Roman Catholicism refers to the theology and doctrine of the Christian church under the auspices of the Holy See, the papacy based in Rome. According to ecclesiastical scholars, Catholicism is distinguished from other branches of Christianity by its commitment to the church’s traditions, to the sacraments, and its priesthood as interpreters of the Bible.
The earliest known use of the term “Catholic Church” is by Ignatius of Antioch around 107 AD. The early church was organized based on the rule of three patriarchs, those of Rome, Alexandria and Antioch – to which were later added the patriarchs of Constantinople and Jerusalem. But too many patriarchs tend to muddy the holy waters.
Soon, the patriarch of Rome claimed special authority based on the connection between St. Peter and that city.
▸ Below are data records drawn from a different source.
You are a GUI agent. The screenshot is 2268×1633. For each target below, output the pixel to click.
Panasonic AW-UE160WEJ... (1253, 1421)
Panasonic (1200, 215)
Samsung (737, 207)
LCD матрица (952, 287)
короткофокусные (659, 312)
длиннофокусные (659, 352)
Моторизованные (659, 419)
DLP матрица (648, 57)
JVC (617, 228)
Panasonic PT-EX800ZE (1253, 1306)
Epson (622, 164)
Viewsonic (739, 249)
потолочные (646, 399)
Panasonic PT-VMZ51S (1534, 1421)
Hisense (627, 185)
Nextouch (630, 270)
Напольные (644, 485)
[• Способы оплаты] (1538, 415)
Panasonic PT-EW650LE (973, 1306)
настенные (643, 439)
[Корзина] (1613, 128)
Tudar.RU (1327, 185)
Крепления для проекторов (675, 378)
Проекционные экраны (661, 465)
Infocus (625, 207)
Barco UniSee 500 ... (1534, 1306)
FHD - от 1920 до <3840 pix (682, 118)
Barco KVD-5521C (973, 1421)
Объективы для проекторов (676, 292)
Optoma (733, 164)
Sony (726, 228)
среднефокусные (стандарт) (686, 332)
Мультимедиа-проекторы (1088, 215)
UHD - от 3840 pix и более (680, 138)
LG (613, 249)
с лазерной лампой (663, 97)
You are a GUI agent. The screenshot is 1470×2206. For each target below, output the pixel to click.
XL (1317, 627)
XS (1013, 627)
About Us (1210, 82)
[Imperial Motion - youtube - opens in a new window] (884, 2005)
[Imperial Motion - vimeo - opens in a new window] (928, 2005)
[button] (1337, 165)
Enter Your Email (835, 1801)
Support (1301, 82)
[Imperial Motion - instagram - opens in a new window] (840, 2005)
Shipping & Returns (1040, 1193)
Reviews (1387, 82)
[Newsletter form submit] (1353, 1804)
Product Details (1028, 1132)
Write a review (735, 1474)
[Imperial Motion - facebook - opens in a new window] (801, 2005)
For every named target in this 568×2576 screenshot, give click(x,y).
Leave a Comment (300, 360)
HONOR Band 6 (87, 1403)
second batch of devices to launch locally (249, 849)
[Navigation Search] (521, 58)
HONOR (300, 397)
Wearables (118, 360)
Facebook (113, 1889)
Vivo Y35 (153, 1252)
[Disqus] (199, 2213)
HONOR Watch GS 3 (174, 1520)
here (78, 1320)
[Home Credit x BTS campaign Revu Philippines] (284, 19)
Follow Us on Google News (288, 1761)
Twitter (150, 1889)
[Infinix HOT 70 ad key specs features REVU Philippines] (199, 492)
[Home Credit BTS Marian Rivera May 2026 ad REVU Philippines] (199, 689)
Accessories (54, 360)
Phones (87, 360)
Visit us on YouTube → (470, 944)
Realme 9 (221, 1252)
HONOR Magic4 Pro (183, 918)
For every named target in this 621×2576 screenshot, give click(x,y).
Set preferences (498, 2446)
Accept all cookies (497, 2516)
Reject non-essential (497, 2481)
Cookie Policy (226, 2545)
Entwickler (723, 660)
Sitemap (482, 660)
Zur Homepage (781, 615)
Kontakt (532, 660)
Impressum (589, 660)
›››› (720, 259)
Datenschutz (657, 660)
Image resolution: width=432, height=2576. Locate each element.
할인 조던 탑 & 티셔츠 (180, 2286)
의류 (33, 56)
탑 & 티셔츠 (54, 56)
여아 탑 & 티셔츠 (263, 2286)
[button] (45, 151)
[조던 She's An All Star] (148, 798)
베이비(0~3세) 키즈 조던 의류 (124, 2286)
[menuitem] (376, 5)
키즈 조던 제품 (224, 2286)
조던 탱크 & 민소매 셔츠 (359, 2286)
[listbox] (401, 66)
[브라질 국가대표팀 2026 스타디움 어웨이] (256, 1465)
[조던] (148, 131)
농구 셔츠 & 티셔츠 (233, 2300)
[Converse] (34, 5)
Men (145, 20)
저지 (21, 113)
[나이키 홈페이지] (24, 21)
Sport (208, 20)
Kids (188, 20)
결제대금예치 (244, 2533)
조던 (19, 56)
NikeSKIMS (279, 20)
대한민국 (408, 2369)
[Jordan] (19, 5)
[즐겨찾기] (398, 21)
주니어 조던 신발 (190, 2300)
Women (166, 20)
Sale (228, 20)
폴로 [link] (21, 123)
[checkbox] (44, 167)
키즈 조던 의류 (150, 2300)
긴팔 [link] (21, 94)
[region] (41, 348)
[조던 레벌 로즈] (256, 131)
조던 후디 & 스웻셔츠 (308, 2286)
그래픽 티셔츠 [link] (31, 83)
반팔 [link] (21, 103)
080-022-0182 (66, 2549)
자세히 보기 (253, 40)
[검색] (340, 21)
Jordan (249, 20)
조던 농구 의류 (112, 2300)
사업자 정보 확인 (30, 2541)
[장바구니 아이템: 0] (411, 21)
For 1000 years, Roman Catholicism dominated Europe, until the Great Schism of 1054 AD that gave rise to Eastern Orthodoxy. Some 500 years later another major division in Christianity occurred with the Protestant Reformation, which saw many in Europe reject the teachings and practices of Catholicism in favor of more personal expressions of belief.
Presently, the Roman Catholic Church considers those not in communion with the Vatican to be “non-Catholics” but tolerates differing interpretations of the Bible. A bit of a shift from the days when it burned heretics and most everyone else who differed from the Catholic dogma.